Sugar is a common term used to describe the white stuff on your coffee counter. It is a disaccharide that is broken down into glucose and fructose. “Sugars” are actually carbohydrates that are single saccharides, like glucose, and disaccharides like table sugar. Sugar the simplest form of the carbohydrates1 https://www.britannica.com/topic/sugar-chemical-compound.

Bread, pasta, rice, potatoes are also carbohydrates, as are kale, spinach, celery, tomatoes and fruit. Sugar and all other carbohydrates are turned in to glucose in the body. Glucose is transported by the blood to cells for fuel. All carbohydrates, from sugar to kale, can be categorized on a scale of how much of an effect they have to spike your blood sugar levels.

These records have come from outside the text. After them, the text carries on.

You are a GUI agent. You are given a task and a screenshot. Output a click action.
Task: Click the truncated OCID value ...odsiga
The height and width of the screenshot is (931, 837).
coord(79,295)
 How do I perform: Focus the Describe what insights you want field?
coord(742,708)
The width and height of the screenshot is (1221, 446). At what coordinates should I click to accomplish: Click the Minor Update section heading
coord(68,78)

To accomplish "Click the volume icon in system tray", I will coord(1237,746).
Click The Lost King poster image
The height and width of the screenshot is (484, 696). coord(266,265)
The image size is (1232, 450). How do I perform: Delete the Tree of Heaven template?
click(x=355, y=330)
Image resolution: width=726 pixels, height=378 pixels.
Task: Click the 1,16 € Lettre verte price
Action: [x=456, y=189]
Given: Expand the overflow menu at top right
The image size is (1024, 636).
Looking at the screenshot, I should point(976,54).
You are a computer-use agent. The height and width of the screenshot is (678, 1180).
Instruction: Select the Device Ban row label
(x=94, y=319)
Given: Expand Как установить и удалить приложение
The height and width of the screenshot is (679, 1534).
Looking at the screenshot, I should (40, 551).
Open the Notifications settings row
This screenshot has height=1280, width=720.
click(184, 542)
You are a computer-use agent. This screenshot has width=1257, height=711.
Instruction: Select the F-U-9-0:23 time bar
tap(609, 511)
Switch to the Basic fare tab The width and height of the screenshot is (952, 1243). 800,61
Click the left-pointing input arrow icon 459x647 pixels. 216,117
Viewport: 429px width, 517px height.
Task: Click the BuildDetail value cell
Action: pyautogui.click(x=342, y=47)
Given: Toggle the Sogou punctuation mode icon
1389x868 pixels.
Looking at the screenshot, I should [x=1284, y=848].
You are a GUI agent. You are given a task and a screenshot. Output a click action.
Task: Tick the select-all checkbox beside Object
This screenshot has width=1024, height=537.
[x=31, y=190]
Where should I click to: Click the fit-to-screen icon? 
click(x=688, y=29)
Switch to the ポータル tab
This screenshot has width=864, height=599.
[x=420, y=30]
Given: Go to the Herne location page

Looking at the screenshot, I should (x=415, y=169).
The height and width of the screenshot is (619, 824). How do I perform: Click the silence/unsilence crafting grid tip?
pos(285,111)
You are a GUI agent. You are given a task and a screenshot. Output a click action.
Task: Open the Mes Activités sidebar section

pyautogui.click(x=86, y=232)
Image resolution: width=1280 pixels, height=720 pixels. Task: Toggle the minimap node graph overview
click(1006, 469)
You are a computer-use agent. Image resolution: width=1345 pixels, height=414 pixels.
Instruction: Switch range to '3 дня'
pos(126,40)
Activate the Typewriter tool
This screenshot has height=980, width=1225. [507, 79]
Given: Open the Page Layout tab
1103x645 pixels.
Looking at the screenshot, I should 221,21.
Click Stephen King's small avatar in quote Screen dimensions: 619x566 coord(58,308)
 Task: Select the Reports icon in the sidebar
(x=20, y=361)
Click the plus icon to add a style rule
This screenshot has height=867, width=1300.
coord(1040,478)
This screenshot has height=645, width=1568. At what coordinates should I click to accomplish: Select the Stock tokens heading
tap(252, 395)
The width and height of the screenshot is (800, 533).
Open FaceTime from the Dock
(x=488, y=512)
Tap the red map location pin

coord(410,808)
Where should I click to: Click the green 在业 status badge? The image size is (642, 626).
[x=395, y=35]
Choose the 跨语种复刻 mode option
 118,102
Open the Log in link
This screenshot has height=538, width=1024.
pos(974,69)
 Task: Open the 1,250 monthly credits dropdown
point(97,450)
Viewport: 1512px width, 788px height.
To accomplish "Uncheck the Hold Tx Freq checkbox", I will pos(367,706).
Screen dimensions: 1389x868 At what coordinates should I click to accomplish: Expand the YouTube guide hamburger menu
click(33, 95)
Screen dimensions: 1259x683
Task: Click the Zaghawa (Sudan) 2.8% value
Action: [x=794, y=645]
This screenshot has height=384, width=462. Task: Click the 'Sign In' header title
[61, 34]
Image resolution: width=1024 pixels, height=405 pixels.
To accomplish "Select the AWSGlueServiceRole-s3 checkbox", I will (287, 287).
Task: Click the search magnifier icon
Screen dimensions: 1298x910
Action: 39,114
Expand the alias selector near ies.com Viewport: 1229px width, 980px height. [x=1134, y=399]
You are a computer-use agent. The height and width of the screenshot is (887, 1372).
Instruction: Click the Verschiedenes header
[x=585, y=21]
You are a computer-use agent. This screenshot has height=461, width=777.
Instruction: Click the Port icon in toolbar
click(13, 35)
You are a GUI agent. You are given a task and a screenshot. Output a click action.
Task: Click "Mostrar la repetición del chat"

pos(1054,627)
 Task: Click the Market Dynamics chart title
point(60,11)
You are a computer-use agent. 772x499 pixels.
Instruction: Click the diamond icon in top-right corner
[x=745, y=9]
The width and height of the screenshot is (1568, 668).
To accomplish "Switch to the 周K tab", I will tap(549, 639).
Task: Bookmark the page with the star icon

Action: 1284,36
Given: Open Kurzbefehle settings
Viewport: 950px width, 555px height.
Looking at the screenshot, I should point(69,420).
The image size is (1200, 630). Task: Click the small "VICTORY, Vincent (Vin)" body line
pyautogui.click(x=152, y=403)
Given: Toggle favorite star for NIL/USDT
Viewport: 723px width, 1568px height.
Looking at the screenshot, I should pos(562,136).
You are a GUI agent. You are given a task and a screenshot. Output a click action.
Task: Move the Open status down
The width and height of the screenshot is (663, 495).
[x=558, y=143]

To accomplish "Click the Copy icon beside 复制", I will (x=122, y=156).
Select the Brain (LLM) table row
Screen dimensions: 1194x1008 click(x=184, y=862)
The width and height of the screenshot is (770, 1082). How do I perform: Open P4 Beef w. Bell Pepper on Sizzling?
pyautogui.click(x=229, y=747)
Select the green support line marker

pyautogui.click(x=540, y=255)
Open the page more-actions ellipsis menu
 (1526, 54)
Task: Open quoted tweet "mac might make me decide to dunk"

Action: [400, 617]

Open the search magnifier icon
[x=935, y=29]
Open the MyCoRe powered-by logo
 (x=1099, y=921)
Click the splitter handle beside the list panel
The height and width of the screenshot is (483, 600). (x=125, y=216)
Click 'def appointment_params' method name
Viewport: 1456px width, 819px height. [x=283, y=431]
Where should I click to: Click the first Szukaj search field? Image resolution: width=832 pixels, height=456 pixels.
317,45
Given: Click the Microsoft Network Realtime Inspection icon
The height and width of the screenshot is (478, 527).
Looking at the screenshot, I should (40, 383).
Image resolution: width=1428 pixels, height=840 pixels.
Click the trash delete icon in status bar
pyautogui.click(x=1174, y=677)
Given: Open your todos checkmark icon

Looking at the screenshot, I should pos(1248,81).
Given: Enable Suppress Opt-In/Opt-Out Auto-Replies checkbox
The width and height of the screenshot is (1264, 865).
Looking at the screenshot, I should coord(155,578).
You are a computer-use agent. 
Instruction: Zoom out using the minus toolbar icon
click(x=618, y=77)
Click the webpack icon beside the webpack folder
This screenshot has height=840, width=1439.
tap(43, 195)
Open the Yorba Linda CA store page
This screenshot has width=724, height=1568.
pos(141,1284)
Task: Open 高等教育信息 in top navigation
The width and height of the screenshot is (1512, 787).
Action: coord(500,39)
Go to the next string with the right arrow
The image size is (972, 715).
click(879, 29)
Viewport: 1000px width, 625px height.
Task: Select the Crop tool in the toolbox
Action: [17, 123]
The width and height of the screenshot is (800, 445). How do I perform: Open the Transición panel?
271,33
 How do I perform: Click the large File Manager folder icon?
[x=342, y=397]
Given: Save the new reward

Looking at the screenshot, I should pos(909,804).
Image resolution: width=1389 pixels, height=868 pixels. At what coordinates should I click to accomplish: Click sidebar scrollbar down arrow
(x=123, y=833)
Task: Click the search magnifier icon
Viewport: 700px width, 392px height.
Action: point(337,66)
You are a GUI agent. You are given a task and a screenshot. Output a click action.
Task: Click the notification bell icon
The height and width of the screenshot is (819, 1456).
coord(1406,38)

how to get off the sugar roller coaster live love eat SeptemberWhen we consume carbohydrates our liver converts them into glucose and sends it out into the blood stream. The pancreas responds by releasing insulin. Insulin is the hormone that sends a signal to the cells to open their doors and allow glucose into the cell to be used for immediate energy or storage. The more glucose the liver pumps into the blood, the more insulin the pancreas has to send out.
If the amount of sugar in the blood stream is chronically high the pancreas cannot keep up with the demand for insulin. The pancreas can become burned out and stop producing insulin (this is the beginning of a disease called Diabetes Mellitus type 2).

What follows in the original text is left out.